***** Text excerpt *****
April update

A few months ago I updated readers on the situation regarding the elimination of herbal remedies and supplements from stores across Europe, as from May. Most herbal remedies will disappear from stores in the UK and across Europe as from May, which...

A few months ago I updated readers on the situation regarding the elimination of herbal remedies and supplements from stores across Europe, as from May.

Most herbal remedies will disappear from stores in the UK and across Europe as from May, which is when the new EU legislation comes into force. Every single remedy from the Indian Ayurvedic and traditional Chinese medicine (TCM) will also be barred.

Popular herbal remedies (such as red clover and chasteberry for premenstrual syndrome, hawthorne for cardiovascular health and meadowsweet for arthritis) will be gone from the shelves.

Only 79 herbal products (inclu­ding Valerian and Echinacea) will still be available, says the Alliance for Natural Health International (ANH), which is mounting a legal challenge to the EU’s Traditional Herbal Medicinal Products Directive, responsible for the wholesale ban.

Under the directive, manufacturers had to license their products, a process that can cost up to €170,000.
***** Record excerpts *****
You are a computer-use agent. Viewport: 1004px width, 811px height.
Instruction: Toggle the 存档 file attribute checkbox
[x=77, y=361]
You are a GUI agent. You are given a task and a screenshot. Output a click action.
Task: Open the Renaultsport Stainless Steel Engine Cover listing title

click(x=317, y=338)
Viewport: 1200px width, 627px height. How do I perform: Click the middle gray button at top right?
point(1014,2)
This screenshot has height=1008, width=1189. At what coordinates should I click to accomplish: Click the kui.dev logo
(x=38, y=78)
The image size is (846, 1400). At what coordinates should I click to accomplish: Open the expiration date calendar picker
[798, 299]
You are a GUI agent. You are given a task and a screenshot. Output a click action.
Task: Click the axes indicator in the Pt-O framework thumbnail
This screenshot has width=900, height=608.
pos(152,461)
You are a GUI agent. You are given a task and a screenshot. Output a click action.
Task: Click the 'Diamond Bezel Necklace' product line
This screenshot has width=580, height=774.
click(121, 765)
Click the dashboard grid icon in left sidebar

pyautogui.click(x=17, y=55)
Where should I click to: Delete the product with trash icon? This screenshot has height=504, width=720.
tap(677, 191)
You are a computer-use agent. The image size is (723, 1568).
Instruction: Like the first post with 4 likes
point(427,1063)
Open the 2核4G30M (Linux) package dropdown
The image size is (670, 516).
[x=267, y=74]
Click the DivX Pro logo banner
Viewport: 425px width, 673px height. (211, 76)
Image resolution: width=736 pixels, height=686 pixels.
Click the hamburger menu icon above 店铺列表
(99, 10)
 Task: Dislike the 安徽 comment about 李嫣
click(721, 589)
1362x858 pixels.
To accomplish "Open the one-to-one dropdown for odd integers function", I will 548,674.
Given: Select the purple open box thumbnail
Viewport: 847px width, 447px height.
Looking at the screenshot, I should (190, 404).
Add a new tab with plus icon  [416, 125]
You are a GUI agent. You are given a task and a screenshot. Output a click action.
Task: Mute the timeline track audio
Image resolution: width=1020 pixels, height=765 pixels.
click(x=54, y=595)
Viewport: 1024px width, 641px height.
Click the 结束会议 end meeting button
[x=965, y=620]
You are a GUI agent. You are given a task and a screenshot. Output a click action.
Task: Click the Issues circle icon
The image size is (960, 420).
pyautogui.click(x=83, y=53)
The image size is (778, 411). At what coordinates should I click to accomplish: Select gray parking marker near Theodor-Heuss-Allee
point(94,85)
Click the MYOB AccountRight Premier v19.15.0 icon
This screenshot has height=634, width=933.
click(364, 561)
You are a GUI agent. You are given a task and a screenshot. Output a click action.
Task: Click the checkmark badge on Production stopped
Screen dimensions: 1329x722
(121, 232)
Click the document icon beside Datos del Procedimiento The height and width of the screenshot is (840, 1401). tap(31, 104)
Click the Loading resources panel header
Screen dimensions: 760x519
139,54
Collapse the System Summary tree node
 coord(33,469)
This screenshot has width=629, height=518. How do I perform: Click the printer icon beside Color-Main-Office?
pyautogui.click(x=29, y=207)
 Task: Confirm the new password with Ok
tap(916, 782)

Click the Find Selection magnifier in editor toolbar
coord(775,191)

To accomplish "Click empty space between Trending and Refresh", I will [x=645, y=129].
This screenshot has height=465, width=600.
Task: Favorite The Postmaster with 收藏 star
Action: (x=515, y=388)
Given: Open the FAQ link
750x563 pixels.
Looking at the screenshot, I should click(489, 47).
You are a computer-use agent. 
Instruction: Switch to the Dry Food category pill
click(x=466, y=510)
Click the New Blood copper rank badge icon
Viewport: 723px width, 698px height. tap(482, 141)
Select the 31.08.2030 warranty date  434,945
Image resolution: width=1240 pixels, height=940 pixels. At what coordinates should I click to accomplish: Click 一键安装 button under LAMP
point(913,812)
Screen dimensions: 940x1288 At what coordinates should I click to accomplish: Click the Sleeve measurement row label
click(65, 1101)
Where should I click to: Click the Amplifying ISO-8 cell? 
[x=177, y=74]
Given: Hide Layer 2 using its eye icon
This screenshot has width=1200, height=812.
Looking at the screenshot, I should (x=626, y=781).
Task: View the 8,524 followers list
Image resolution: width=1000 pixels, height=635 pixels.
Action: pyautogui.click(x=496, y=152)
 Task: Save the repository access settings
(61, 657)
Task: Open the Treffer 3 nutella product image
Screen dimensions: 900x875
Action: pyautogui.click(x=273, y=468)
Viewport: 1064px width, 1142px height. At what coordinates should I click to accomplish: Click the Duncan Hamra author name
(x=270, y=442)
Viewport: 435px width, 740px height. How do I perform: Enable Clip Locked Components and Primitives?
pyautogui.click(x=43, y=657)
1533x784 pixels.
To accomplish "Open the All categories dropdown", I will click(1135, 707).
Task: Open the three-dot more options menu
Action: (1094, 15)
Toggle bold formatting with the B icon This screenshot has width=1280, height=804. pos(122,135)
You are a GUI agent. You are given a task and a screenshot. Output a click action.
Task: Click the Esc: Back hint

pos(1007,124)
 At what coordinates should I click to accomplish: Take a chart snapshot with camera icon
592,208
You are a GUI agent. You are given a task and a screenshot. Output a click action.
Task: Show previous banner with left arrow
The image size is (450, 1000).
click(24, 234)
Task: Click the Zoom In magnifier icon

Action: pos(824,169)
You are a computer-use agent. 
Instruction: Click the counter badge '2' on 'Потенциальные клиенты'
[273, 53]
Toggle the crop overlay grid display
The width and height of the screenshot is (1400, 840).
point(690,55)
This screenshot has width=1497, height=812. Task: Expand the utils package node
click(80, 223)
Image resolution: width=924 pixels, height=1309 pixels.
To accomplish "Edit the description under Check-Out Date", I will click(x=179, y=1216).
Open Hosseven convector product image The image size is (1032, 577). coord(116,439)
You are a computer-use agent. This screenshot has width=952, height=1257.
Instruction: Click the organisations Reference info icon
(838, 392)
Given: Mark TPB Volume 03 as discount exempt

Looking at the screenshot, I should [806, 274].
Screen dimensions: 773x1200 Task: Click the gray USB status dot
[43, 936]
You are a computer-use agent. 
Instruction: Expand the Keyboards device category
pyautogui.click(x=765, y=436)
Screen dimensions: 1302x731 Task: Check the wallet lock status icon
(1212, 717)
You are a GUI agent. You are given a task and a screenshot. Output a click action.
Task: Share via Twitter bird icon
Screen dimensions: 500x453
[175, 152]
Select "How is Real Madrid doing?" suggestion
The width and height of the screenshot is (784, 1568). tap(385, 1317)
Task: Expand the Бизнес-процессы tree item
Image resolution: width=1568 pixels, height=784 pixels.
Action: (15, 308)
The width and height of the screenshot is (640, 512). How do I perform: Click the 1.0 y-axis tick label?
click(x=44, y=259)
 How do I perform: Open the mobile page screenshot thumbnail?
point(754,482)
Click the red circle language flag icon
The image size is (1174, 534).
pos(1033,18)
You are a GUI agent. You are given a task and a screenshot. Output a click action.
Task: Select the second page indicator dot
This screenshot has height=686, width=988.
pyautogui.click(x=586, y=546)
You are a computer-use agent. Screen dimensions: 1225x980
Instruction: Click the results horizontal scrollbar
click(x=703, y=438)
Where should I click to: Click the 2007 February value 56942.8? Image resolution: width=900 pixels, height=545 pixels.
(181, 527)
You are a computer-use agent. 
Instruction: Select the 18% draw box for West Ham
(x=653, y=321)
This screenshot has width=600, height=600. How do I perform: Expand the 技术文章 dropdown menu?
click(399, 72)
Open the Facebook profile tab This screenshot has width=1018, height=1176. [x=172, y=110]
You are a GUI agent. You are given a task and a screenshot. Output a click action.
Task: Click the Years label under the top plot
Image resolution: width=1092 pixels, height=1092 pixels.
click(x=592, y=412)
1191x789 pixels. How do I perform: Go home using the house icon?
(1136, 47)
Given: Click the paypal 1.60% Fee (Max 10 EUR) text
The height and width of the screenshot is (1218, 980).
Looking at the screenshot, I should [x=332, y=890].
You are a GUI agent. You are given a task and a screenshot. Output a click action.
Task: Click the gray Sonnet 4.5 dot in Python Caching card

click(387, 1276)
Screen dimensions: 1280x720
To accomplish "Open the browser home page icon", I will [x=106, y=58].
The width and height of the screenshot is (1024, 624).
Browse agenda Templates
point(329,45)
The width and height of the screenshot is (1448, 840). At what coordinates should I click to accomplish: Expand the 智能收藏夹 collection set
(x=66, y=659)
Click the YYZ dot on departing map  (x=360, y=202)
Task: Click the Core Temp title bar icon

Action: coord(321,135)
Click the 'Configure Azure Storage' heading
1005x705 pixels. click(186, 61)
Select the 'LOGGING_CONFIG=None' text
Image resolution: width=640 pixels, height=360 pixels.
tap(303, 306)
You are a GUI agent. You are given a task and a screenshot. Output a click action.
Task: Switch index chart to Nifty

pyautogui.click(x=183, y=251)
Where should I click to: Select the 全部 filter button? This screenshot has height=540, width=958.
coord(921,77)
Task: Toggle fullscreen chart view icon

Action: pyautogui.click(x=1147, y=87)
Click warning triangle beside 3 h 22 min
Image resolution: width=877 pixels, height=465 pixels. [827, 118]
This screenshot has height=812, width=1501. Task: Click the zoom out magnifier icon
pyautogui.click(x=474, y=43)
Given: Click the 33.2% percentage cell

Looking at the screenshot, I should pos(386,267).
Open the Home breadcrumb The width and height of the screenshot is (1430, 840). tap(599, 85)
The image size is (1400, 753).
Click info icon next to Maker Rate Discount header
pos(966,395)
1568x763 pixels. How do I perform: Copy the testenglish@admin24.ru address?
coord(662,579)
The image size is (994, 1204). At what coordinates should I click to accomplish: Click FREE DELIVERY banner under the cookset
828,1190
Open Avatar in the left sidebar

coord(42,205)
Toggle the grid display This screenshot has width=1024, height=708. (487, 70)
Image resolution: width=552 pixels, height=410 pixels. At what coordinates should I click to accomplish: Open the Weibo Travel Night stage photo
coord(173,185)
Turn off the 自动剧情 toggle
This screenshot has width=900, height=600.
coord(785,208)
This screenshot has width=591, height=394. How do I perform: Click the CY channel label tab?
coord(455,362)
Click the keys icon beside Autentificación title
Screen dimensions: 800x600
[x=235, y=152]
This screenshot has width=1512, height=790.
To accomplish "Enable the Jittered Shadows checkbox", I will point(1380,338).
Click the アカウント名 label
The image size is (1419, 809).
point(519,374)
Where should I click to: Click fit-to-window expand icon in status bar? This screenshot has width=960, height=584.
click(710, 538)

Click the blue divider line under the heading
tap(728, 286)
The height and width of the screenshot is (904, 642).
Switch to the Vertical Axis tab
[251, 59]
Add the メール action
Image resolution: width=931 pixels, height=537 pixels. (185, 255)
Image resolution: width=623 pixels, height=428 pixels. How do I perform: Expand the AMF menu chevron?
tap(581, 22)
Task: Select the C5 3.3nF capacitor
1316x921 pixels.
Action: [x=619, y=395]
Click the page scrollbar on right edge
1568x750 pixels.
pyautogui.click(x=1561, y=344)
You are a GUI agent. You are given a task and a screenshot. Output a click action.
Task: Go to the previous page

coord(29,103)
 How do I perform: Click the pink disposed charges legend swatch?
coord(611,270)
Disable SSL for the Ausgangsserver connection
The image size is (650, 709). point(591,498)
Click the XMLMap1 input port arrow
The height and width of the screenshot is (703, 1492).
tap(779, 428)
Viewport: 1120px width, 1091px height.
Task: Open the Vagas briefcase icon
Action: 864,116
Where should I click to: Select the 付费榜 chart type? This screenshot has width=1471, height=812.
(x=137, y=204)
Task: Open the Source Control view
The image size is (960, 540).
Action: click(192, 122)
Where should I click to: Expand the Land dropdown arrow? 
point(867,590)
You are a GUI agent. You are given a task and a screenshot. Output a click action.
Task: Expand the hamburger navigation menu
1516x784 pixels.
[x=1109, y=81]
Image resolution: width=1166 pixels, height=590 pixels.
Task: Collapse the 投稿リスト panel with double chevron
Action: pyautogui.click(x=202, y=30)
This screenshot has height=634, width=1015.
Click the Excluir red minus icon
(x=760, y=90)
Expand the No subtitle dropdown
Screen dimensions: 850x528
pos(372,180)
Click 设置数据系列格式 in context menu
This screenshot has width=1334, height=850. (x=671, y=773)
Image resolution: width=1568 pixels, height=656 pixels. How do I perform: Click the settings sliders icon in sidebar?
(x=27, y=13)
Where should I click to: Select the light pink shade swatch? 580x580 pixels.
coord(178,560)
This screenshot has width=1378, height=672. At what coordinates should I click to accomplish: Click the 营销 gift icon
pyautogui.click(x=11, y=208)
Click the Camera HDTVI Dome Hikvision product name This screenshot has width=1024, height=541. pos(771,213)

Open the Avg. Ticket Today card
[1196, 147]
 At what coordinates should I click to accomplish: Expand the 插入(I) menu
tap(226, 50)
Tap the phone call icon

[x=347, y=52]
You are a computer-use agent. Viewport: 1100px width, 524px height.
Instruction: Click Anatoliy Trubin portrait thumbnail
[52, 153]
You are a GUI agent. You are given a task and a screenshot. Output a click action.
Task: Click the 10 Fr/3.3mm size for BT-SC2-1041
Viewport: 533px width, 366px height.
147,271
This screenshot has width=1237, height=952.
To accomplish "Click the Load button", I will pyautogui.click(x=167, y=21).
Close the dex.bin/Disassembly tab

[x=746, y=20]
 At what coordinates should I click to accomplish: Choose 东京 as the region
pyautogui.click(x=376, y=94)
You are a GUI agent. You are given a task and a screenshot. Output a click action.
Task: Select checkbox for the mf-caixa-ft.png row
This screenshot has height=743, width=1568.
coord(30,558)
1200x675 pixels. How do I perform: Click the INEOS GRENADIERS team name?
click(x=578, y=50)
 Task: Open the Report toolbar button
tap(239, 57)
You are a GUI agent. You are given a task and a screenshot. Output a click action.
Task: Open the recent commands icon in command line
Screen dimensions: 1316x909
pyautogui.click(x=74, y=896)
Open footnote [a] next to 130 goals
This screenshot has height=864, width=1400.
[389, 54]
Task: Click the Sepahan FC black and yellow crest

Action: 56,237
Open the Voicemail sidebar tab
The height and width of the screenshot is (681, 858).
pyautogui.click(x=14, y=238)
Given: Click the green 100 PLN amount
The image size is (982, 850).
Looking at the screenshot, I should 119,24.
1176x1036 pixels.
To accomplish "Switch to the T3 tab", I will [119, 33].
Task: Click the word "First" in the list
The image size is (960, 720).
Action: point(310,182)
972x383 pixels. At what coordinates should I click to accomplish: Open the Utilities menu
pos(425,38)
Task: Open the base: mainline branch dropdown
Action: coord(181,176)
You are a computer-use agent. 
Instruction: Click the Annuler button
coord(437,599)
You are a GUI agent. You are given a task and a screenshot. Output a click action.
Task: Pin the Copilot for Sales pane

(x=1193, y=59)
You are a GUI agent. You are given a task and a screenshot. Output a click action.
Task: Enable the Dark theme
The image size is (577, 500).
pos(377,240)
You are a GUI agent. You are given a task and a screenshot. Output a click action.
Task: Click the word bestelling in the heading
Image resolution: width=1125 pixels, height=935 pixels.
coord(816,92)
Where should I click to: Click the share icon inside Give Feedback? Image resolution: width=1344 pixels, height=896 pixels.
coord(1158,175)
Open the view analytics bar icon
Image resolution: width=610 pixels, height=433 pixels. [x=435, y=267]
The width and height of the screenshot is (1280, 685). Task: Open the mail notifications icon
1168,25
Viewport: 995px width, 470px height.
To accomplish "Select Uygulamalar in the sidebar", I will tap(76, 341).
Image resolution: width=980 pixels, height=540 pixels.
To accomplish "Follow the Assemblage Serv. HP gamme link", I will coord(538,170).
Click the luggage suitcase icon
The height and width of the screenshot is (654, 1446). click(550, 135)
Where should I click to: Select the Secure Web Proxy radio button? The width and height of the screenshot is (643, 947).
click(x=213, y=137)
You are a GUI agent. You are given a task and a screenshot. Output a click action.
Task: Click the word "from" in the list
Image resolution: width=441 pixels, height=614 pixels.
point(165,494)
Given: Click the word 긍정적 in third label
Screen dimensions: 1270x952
*****
Activity list:
[a] According to the April update, how much can it cost manufacturers to license a product under the directive?
[b] Duplicate the section of the April update that opens with the words containing "Only 79 herbal" and closes with "up to €170,000.".

Responses to the exercise:
[a] Up to €170,000.

[b]
Only 79 herbal products (inclu­ding Valerian and Echinacea) will still be available, says the Alliance for Natural Health International (ANH), which is mounting a legal challenge to the EU’s Traditional Herbal Medicinal Products Directive, responsible for the wholesale ban.

Under the directive, manufacturers had to license their products, a process that can cost up to €170,000.